This preparation facility completes the demonstration plant installed in Clermont-Ferrand, which is now fully operational. “We were only missing one stage, which is the preparation of garments before they enter our polymerisation process”, explains Emmanuel Ladent, Managing Director of Carbios, who has brought together a consortium of brands and groups such as Patagonia, Salomon, On Running, PVH (Tommy Hilfiger) and Puma to work on the project. “Their big demand is for fibre-to-fibre recycling, so that clothes can become clothes again”, explains the manager, pointing out that most recycled clothes are made from “bottle fibres”, fibres derived from recycled bottles.
This demonstrator of textile preparation for recycling cuts into pieces (known as “chiquettes”) garments made from at least 90% polyester, removing the hard elements and other metal additions. The non-PET dyes and residues are then filtered out, while a 20,000-litre tank dedicated to the depolymerisation process produces original-quality PET.
“Our process has three advantages,” explains Carbios’ CEO. “Firstly, 90% of the material is reused, and the fibre obtained can be recycled ten times over. It’s also a biological process, using no chemical solvents. And the process uses half as much water and emits half as much CO2 as the production of virgin PET.
Four 300,000-litre tanks
This is a solution that Carbios intends to deploy on a large scale at Longlaville, where construction of a recycling site is due to start at the end of the year, with commissioning scheduled for 2025. After the 20,000-litre demonstrator in Clermont-Ferrand, there will be four 300,000-litre tanks processing 50,000 tonnes of PET every year. The equivalent of two billion bottles or 300-400 million polyester T-shirts, notes Carbios.

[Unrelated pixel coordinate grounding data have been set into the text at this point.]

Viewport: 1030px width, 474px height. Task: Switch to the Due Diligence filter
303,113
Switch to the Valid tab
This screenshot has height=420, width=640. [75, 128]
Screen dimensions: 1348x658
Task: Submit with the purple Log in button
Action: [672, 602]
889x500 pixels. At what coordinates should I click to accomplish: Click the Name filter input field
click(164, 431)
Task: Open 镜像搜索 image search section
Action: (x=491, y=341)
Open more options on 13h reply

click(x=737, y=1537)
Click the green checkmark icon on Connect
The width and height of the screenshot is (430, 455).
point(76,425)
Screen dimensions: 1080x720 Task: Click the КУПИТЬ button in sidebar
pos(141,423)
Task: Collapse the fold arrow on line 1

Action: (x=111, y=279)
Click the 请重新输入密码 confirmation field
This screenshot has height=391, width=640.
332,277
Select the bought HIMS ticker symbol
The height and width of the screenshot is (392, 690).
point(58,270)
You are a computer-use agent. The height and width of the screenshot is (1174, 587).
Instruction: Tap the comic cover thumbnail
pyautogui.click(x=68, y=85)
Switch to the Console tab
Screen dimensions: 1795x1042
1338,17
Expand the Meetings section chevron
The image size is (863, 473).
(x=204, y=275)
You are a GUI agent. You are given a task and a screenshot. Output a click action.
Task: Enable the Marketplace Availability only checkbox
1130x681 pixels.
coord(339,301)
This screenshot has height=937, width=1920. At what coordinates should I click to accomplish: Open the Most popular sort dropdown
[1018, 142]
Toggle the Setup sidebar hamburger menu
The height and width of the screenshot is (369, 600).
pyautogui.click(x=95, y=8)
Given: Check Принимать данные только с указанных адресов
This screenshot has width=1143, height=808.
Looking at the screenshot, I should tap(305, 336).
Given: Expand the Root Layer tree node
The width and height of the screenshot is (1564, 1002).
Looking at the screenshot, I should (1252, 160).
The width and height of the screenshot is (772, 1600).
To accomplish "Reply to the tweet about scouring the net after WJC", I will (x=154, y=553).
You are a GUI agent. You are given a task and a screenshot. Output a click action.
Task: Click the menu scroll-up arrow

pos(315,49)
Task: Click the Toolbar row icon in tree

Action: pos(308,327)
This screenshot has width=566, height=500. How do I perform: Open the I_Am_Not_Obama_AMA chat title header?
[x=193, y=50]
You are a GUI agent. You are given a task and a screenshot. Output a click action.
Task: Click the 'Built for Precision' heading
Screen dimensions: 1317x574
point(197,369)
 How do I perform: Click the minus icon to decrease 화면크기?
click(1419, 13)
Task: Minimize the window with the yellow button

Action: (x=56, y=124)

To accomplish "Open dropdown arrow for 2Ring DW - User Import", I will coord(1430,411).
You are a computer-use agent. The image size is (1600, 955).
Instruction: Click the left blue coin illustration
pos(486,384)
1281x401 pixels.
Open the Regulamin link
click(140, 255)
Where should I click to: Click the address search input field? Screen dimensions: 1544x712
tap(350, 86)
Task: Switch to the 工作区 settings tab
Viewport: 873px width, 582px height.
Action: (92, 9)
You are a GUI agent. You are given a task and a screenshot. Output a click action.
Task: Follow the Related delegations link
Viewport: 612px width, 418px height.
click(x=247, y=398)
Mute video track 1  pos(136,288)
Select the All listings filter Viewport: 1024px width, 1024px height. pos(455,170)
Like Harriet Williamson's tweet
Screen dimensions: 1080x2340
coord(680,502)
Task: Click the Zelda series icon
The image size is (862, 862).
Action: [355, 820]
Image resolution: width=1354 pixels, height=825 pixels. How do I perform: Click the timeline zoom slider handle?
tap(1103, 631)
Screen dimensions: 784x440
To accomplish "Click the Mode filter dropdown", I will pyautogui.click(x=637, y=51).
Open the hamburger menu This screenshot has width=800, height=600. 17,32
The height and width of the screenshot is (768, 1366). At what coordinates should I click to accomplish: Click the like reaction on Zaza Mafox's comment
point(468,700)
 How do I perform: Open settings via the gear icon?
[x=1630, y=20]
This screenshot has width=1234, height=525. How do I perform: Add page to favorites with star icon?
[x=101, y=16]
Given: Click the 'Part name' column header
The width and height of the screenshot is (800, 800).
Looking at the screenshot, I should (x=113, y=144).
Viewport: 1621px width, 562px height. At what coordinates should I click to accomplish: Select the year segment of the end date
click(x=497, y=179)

The future site will not only produce textile fibres, but also recycled packaging and bottles for Carbios’ partners such as L’Oréal and Pepsi Co. However, in order to be able to produce ‘fibre to fibre’, the question of textile supply will arise. “On a demonstration scale, we don’t need a lot of tonnage, but that’s going to change when we reach industrial scale”, points out Emmanuel Ladent. He also points to pressure from NGOs and the European Commission to export end-of-life textile deposits.
“Unfortunately, the majority of textile waste today is exported to Africa, South America or Asia”, deplores the manager, for whom the collection organisations know that this situation will not be sustainable in the long term. “In the meantime, we recover and recycle clothes that are completely unsuitable even for export. These are items that nobody wants and which, without us, would be destined for incineration”.
Carbios’ development is part of an acceleration in French and European initiatives in terms of recycled textiles. In January 2022, the American company Eastman and the Canadian company Loop announced massive investments in the Normandy Seine Valley. That’s nothing to worry about for Carbios, given the sheer volume of materials to be managed. For the time being, this means we can get round the problem of mixing materials, the separation of which is an obstacle to recycling. “The question will arise, but for the time being we need to succeed in recycling all the textile fabrics available”, says Emmanuel Ladent, who confides that, in addition to polyester, Carbios is working on future processes for recycling polyamides.